In the middle of the above Hackernews discussion, MehdiEG made this interesting observation about creating indexes manually being tedious. Indeed, why do we have to maintain all of our indexes manually? While platforms like Use-The-Index-Luke.com profit from teaching people how to do proper indexing, I wonder if a highly sophisticated database couldn’t gather statistics about a productive system and then generate suggestions for index additions / removals. Even more so, if the database is “absolutely sure”, it could also create/drop or at least activate/deactivate relevant indexes.

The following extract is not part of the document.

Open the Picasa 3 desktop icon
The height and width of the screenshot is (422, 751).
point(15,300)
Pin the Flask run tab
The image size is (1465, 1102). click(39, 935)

What does “absolutely sure” mean?

The Oracle database for instance, is already quite good at gathering relevant statistics and giving DBA hints about potentially effective new indexes, as it can simulate execution plans in case indexes were added. Some more information can be seen in this Stack Overflow question.

But wouldn’t it be great if Oracle (or SQL Server, DB2, any other database) had an auto-index-creation feature? On a productive system, the database could gather statistics for the longest-running queries, analyse their execution plans, simulate alternative execution plans in case potentially useful indexes were added to improve SELECT statements, or removed to improve INSERT, UPDATE, DELETE, MERGE statements. This wouldn’t be a simple task, as all available (or at least the 100 most executed) execution plans would have to be re-calculated to see how the newly added or removed index would impact the productive system.

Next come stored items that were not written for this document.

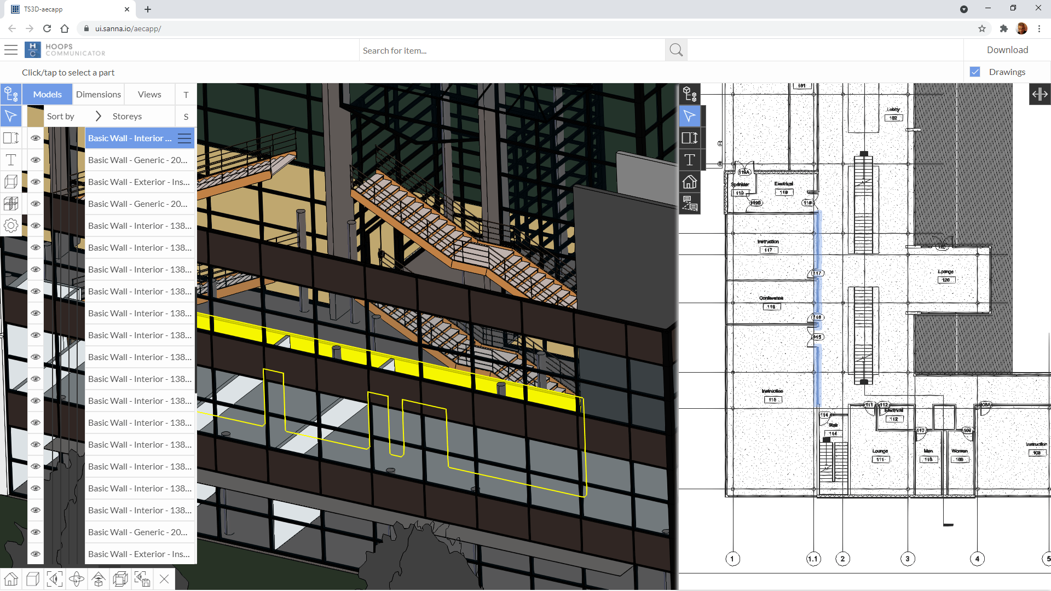Open the Basic Wall - Interior item menu
The width and height of the screenshot is (1051, 591).
point(184,138)

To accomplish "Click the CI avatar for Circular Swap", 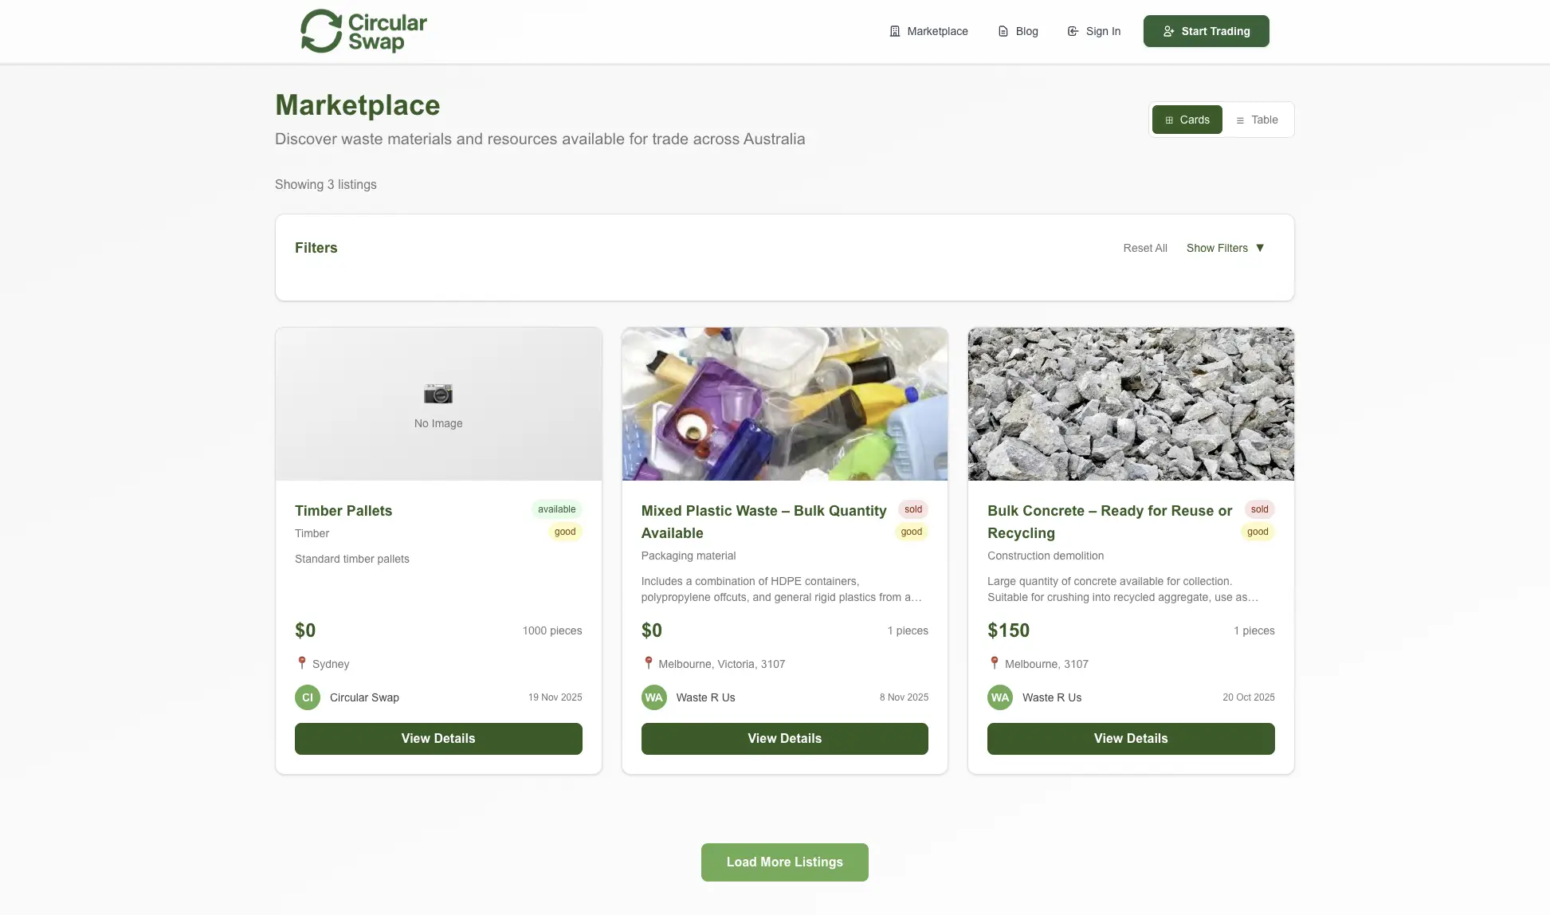I will [x=308, y=697].
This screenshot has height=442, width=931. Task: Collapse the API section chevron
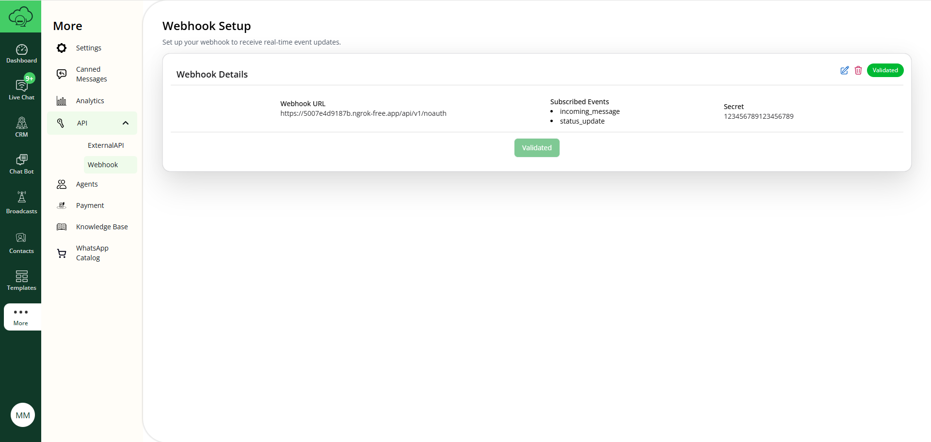126,123
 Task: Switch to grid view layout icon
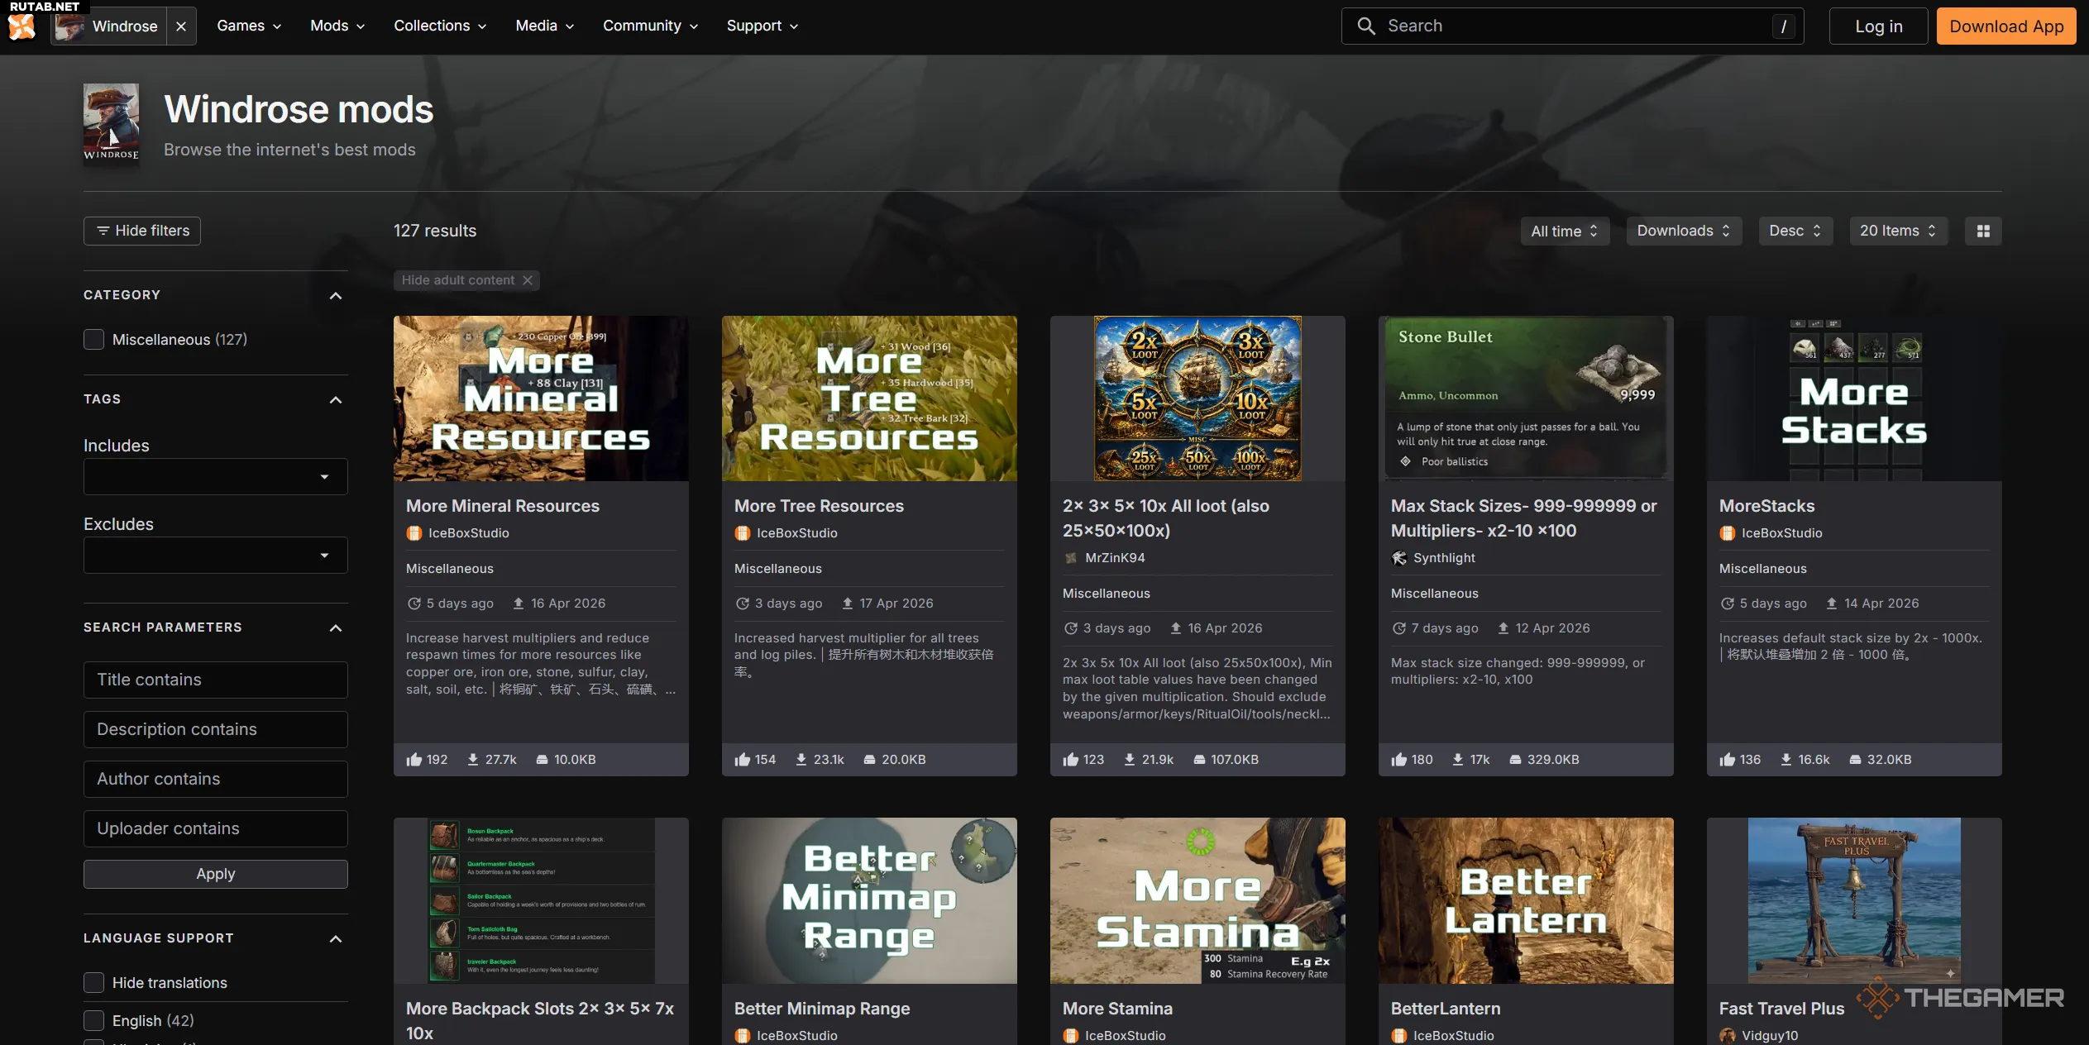click(x=1982, y=231)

There are a couple of things to note here:

  1. Fine-tuning indexing is easiest on a productive system. If you’re tuning your development environment, you will get most of the cases right. But only the productive system will show all those weird edge-cases that you simply cannot foresee
  2. Analysing the productive system is hard and is usually performed by the devops team or the DBA team. They’re often not the same people as the ones who developed the application / database. Since they often cannot access the DML or DDL of the application, it’s always good if they have some automatic tuning features such as the existing cost-based optimiser
  3. Blindly adding indexes without measuring is bad practice. If you know that a table is mostly-read-only, then you’re mostly-on-the-safe-side. But what happens if a table is often bulk updated? If a batch job creates large transactions with long UNDO / REDO logs? Each unnecessary index will only slow down the batch job, increasing the risk of race conditions, rollbacks or even deadlocks.

Automatic index creation or deletion could greatly improve the productive experience with commercial databases that already have many very useful tuning features. Let us hope that Oracle, IBM, Microsoft will hear us and build such a feature into their future databases!